Genel son korunsa da, film Dahl’ın romanındaki sonu değiştirir. Willy Wonka’da, Charlie, Büyükbaba Joe ve izleyiciler dört çocuğa ve ebeveynlerine ne olduğunu hiç görmezler. Wonka sadece hepsinin eski kötü hallerine geri döndürüleceğini açıklar. Ancak, Wonka’nın doğruyu söylediğine gerçekten inanıyor muyuz? Oompa-Loompa’lar Augustus’u ve Veruca’yı kurtarmada, Violet’in havasını söndürmede ya da Mike’ın boyutunu eski haline getirmede başarılı oldu mu? Geçtikleri zorlu sınavların ardından çocuklar öğrendiklerinden ders alıp daha iyi olabilirler mi? Bu sorular filmde cevapsız kalır, ama seyirciler Charlie’nin yeni hayatından o kadar memnun olurlar ki diğer karakterleri unuturlar. Bu arada, romandan farklı olarak, Wonka Bucket ailesinin geri kalanıyla hiç tanışmaz ve evlerini ziyaret etmez. Filmin sonunda sadece evlerini görürüz. Dahl’ın romanda yazığı sonda yer alan bu kısımların zaman kısıtlaması nedeniyle filmden çıkarıldığı söylenebilir.

Ekleme ve çıkarmalarla birlikte, Willy Wonka ayrıca yeni ve/veya genişletilmiş karakterler, sahneler, diyaloglar ve şarkılar da içerir. Film, Slugworth, Şekerci Bill ve Bayan Bucket’ın rollerini genişletir çünkü her biri olay örgüsünü geliştirmek için belirli bir amaca hizmet eder. Günter Meisner’in canlandırdığı Slugworth rolü, beş çocuğu bir ahlak sınavıyla baştan çıkardığı için filmde genişletilir. Dahl’ın da romanda yer verdiği gibi, eğer çocuklar Slugworth’a Erimez Tükenmez Bonbonlar[3] (Everlasting Gobstopper) getirirlerse zengin olacaklardır. Bu arada, Slugworth da filme bir bela duygusu getirdiğini ifade eder Stuart. (2002: 23). Romanda gerçek kötü karakter olmadığı için filmde Slugworth bu rolü üstlenir.

Bill olarak da bilinen Şekerci, romandaki rolü genişleyen bir başka karakterdir. Dahl, Şekerci karakterine asla bir isim vermez ve bu karakter sadece Charlie’ye son altın bileti içeren çikolata paketini verirken görülür. Ancak filmde, Şekerci Bill rolünü üstlenen Aubrey Woods, filmin başında bir grup küçük çocuğa “Şekerci Adam” (The Candy Man) şarkısını söyleyerek Wonka’ya ve onun muhteşem çikolatasına yönelik merakı artırır.

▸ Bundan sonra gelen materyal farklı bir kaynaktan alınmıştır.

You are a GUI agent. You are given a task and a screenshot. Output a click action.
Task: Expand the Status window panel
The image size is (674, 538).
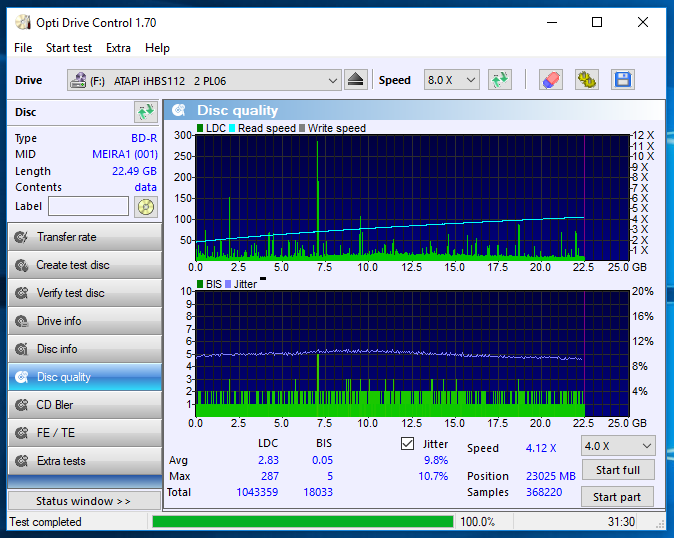point(84,501)
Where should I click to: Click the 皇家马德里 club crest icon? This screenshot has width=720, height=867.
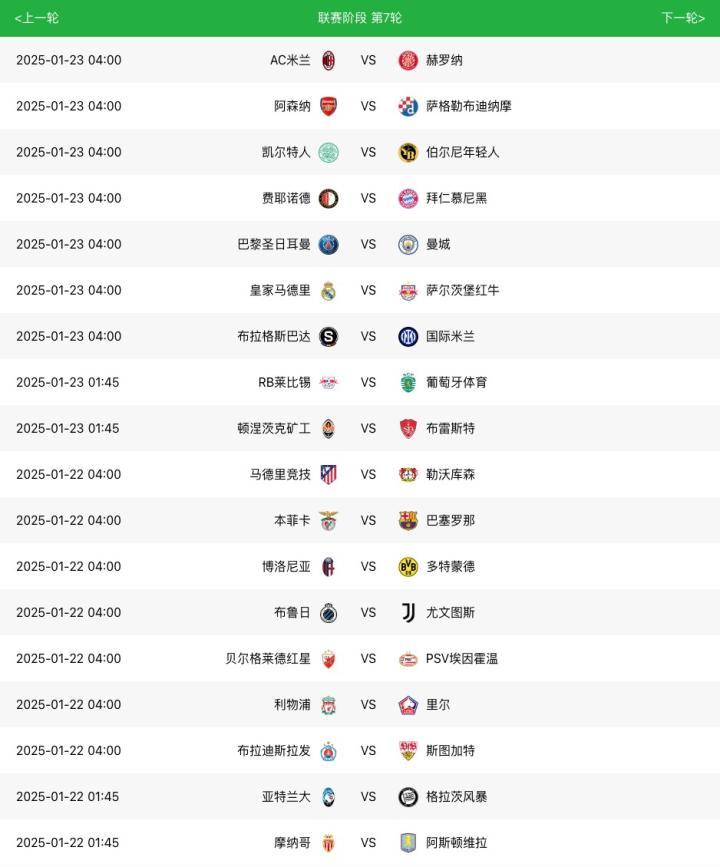(328, 290)
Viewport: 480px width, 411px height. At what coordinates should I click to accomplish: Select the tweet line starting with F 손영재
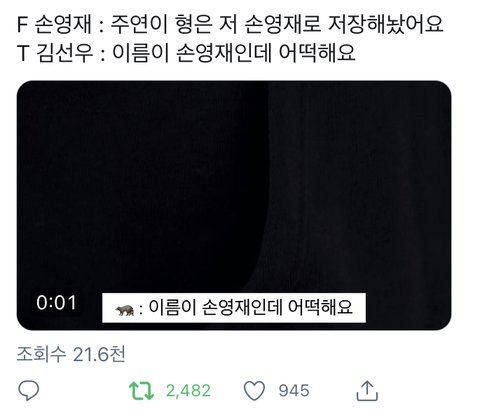point(230,24)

Genişletilmiş bir diğer karakter de Diana Soule tarafından canlandırılan Charlie’nin annesidir. Bay Bucket filmde yer almadığı için çamaşır yıkayarak evin geçimini sağlayan kişi o olur. Daha doğrusu Stuart, filme Bucket ailesinin düşük ekonomik durumunu vurgulamak için izleyicinin onu çalışırken gördüğü yeni bir sahne ekler (2002: 24). Charlie’nin annesinin evin geçimini sağlayan kişi rolünü üstlenmesiyle de 1971 yapımı film feminist bir bakış açısı kazanır.

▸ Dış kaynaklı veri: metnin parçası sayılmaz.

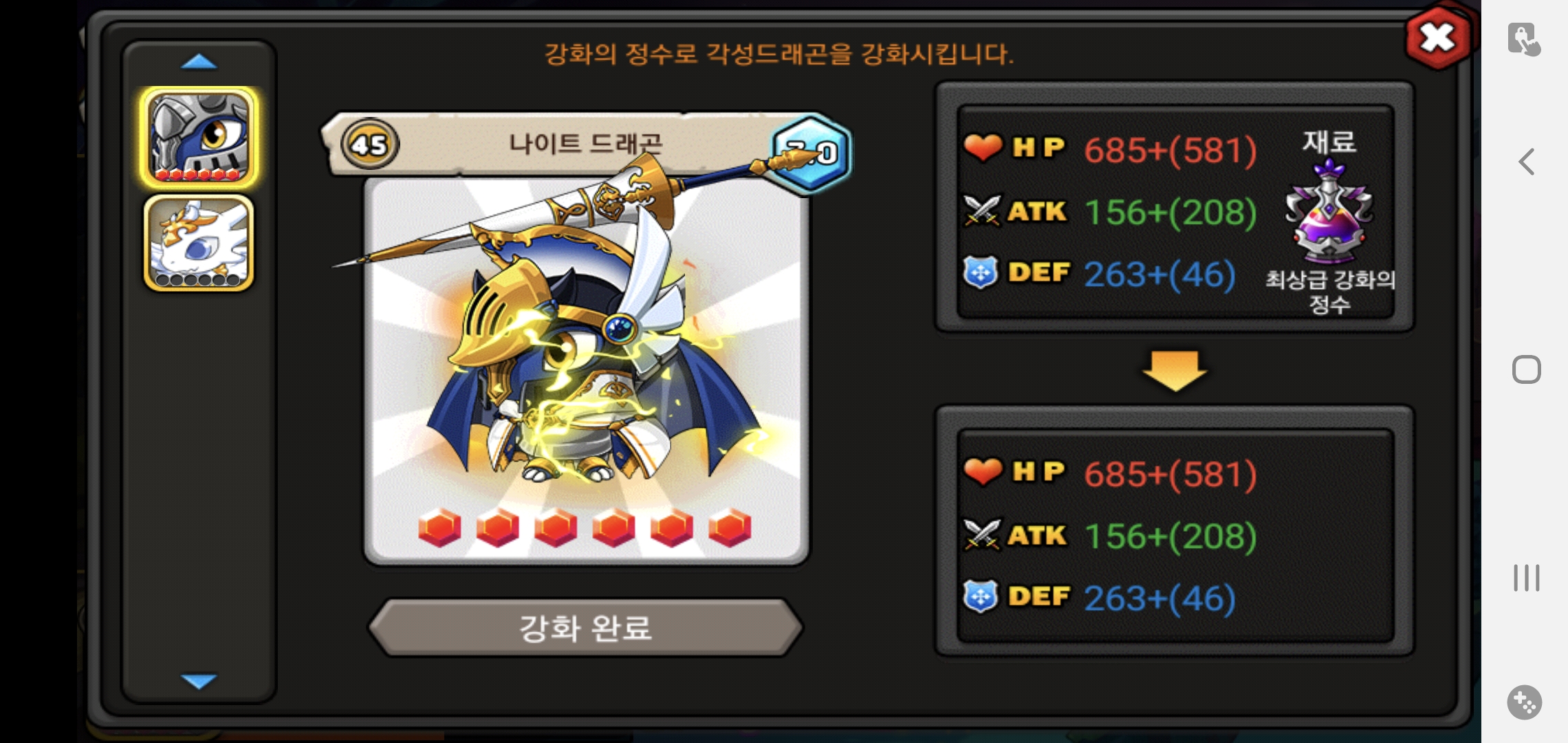Select the white dragon thumbnail in the list

199,243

Film, Dahl’ın bu karakterlerini genişletirken, Charlie’nin öğretmeni Bay Turkentine gibi yepyeni bir karaktere de yer verir. David Battley, Charlie’nin öğretmeni rolündedir ve Wonka’nın yarışmasının insanlar üzerindeki etkisini gösteren iki yeni sahnede yer alır. İlk sahnede Bay Turkentine dersi erken bitirerek öğrencilerinin altın bileti bulma umuduyla Wonka Çikolataları almaya gitmelerine yardımcı olur. Diğer sahnede ise, derste yüzdelik hesapları yaparken Charlie’yi dışlar. Öğrencilerin kaç tane Wonka Çikolatası açtıklarını sorar ve iki öğrenci, üç haneli sayılar söyleyerek Bay Turkentine’in yüzdeleri hesaplamasını kolaylaştırır, ancak Charlie ise sadece iki çikolata açmıştır. Bu durum Bay Turkentine’i afallatır ve hesap yapmasını zorlaştırır. Charlie sadece iki tane Wonka Çikolata paketi açabilmiştir çünkü ekonomik durumu sınıfın geri kalanı kadar çok paket açmaya uygun değildir. Bu ek sahne izleyicinin Charlie’ye sempati duymasına açıkça yardımcı olur.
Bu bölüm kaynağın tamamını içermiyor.